During delivery, GBS can be transferred via peripartum (vertical transmission) to the newborn (NB). Roughly half of the NB from GBS colonized mothers become GBS-colonized at birth, and about 1% of these will develop early onset disease (EOD). Hence, maternal colonization with GBS of the genitourinary and gastrointestinal tracts at the onset of labor is the main risk factor for neonatal EOD. Additionally, prolonged rupture of membranes, prematurity, chorioamnionitis, intrapartum fever, a previous sibling with EOD, and GBS bacteriuria during pregnancy are additional risk factors that facilitate the development of EOD in an exposed NB.2

GBS infections that develop in the first week of life are known as EOD. These are the most common cause of GBS neonatal infections in the absence of intrapartum antibiotic prophylaxis (IAP), and most of the NB become symptomatic within 24h after birth. EOD commonly manifests as pneumonia and sepsis that frequently develop into bacteremia and septic shock in a few hours. GBS infections that develop between 7 and 90 days of age are designated as late-onset disease (LOD). In contrast to EOD, LOD is not related with intrapartum vertical transmission from the mother to the NB. It is mainly acquired by horizontal transmission from the mother during the perinatal period, from the hospital, or from environmental sources.

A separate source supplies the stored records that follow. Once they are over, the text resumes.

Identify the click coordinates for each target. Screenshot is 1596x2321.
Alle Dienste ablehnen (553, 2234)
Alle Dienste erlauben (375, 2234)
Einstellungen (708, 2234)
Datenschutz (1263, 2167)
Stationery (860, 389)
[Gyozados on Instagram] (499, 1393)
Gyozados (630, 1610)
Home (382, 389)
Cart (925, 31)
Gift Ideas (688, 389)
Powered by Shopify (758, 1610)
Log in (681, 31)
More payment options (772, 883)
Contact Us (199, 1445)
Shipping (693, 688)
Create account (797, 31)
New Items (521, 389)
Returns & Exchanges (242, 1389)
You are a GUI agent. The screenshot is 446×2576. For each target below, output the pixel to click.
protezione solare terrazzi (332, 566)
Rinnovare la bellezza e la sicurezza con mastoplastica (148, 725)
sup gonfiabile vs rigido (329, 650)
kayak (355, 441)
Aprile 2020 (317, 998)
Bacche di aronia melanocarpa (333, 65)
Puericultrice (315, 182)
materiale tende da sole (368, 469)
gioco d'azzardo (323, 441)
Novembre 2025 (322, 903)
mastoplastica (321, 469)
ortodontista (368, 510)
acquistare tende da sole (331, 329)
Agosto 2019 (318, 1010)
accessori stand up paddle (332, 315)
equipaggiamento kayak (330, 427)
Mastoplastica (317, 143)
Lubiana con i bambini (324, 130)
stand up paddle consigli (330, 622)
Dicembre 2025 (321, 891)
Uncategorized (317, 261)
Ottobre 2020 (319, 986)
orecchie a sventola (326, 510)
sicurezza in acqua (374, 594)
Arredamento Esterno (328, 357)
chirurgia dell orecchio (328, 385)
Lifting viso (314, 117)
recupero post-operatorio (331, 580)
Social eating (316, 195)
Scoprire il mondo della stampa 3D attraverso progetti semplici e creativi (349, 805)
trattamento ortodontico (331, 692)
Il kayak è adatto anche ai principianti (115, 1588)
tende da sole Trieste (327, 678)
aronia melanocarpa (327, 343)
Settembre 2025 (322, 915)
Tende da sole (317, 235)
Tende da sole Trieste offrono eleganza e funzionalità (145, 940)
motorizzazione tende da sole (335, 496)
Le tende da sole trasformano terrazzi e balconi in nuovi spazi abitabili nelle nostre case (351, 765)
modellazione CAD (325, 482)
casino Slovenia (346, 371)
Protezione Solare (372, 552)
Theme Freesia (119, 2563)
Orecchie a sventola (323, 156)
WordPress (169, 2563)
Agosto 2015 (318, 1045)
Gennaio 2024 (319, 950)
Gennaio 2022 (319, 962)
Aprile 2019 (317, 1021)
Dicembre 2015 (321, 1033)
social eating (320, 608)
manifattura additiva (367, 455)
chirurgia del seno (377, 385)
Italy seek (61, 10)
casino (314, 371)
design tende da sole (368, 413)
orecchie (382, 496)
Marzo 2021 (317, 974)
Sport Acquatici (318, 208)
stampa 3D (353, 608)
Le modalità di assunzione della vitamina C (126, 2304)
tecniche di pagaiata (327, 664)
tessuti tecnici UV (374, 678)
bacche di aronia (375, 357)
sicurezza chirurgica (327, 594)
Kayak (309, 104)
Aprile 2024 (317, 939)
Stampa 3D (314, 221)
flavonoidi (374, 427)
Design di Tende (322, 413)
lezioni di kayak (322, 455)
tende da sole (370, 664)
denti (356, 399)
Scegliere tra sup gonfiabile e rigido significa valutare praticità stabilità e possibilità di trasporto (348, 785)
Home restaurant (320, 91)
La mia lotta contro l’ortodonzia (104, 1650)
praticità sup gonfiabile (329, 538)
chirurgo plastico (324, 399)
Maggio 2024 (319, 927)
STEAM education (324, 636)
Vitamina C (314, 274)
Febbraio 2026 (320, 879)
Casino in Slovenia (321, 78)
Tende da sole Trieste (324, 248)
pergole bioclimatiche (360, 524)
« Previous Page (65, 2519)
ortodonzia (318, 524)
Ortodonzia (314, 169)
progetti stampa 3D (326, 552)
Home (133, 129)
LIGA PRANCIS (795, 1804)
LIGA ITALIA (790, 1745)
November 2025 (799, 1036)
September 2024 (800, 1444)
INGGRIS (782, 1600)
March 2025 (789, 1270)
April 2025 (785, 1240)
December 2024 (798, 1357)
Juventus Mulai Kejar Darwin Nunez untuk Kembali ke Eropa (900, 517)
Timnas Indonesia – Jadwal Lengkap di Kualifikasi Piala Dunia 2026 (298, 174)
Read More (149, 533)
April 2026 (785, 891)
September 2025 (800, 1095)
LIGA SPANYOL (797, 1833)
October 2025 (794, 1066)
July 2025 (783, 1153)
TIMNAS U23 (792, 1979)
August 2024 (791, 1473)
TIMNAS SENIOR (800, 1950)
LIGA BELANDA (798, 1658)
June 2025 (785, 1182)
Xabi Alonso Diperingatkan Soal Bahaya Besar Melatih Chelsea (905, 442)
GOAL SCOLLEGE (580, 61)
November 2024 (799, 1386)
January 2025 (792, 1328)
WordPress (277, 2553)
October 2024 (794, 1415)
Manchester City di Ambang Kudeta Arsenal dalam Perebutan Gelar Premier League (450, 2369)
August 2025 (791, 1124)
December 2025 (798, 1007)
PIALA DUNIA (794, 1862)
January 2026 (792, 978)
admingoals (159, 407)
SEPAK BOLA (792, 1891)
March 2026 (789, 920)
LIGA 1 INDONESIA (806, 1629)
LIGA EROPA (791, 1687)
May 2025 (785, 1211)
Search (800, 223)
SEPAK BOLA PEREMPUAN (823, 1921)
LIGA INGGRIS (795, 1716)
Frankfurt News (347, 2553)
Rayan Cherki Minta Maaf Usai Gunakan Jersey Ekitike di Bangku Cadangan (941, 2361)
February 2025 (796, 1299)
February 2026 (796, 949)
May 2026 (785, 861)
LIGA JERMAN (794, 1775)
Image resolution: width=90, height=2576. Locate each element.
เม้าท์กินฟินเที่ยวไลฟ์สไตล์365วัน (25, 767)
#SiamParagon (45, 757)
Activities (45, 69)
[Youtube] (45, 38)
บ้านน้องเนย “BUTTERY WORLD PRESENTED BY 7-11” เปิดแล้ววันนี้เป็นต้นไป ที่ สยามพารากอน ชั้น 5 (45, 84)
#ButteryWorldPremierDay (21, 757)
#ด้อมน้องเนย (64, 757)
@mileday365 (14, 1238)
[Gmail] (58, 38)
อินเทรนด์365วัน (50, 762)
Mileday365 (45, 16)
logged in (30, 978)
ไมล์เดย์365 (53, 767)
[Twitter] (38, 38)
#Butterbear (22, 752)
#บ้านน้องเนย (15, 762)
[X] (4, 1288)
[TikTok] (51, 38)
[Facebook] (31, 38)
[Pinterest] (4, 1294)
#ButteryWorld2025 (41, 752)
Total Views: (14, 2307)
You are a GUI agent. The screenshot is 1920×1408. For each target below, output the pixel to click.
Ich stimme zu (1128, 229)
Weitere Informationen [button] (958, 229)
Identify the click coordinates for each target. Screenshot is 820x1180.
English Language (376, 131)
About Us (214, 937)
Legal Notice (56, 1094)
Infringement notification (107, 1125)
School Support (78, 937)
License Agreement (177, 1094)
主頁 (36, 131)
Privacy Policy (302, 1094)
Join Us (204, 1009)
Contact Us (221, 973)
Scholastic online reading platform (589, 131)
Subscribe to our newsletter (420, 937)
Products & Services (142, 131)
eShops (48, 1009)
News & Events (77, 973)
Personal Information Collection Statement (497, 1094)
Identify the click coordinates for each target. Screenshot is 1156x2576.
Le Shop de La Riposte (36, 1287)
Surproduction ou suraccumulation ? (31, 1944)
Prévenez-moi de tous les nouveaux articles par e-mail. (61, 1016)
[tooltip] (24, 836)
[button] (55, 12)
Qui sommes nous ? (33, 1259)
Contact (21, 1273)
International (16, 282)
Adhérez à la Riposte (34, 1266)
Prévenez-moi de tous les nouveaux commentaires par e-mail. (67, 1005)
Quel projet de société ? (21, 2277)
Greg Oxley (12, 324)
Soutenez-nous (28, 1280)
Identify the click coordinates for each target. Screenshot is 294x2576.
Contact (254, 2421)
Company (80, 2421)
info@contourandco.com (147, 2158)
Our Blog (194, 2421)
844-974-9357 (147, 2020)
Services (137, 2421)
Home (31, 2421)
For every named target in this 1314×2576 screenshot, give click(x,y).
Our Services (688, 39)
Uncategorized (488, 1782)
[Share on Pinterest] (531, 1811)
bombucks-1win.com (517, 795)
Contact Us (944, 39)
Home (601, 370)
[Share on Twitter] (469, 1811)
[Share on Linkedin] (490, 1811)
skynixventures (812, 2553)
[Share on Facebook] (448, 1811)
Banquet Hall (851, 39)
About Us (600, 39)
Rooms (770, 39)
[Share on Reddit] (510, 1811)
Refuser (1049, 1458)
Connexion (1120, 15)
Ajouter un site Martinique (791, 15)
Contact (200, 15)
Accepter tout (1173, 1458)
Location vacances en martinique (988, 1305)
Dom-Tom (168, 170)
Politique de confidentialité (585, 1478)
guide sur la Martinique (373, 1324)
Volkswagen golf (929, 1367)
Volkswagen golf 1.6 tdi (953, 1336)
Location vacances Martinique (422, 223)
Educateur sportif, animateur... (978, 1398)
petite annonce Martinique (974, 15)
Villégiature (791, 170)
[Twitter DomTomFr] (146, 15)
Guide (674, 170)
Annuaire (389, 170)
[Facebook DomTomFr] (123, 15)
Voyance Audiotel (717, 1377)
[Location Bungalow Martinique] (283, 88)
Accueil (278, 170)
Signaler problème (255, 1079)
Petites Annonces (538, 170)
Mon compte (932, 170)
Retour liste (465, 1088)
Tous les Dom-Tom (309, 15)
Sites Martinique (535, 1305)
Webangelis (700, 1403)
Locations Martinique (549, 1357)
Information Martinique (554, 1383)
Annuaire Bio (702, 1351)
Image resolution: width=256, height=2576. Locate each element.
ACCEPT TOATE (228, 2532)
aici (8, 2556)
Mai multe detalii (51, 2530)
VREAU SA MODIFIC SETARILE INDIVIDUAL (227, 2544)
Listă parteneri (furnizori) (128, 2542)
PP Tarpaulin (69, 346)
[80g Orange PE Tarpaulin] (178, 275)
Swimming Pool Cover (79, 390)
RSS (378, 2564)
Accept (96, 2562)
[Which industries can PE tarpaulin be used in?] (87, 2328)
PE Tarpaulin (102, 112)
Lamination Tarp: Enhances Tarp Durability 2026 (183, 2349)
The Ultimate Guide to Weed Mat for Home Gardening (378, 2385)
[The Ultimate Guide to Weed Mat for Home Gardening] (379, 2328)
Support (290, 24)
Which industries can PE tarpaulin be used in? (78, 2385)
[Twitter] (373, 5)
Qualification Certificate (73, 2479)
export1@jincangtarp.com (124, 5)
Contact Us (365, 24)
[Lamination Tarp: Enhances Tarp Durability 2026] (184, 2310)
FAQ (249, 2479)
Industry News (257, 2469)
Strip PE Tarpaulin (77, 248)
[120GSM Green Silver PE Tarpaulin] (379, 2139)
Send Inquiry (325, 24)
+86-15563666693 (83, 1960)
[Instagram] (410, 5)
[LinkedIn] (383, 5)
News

The current era of prevention of EOD with intrapartum antibiotic prophylaxis (IAP) dates from the 1980s when it was demonstrated that the administration of intravenous penicillin or ampicillin during labor and delivery interrupts vertical transmission of GBS from the mother to the NB.3 But unfortunately, in contrast to EOD, there is no preventive strategy to avert LOD today.

The publication of guidelines for prevention of neonatal GBS infections was initiated in 1992 when the consensus “Perinatal Prophylaxis for GBS infection” was published.4 In 1996 the Centers for Disease Control and Prevention (CDC) issued their first guidelines on the prevention of neonatal GBS infection.5 These guidelines recommended two different strategies for the administration of IAP to prevent EOD, either a risk-factor approach (IAP is offered only to women with any risk conditions at the time of labor) or a culture-based approach (IAP is offered to women recognized as GBS carriers over a screening culture at 35–37 weeks of pregnancy).

The CDC guidelines were updated in 2002.6 The main change was a general recommendation for universal culture-based screening, because then it was clear that the risk-based approach was far less effective than universal screening. In 2010, the CDC published a new set of guidelines7 and the universal antenatal culture–based approach to identify GBS carriers continued to be endorsed. Antenatal culture was considered not necessary if IAP was previously recommended because of the presence of risk factors.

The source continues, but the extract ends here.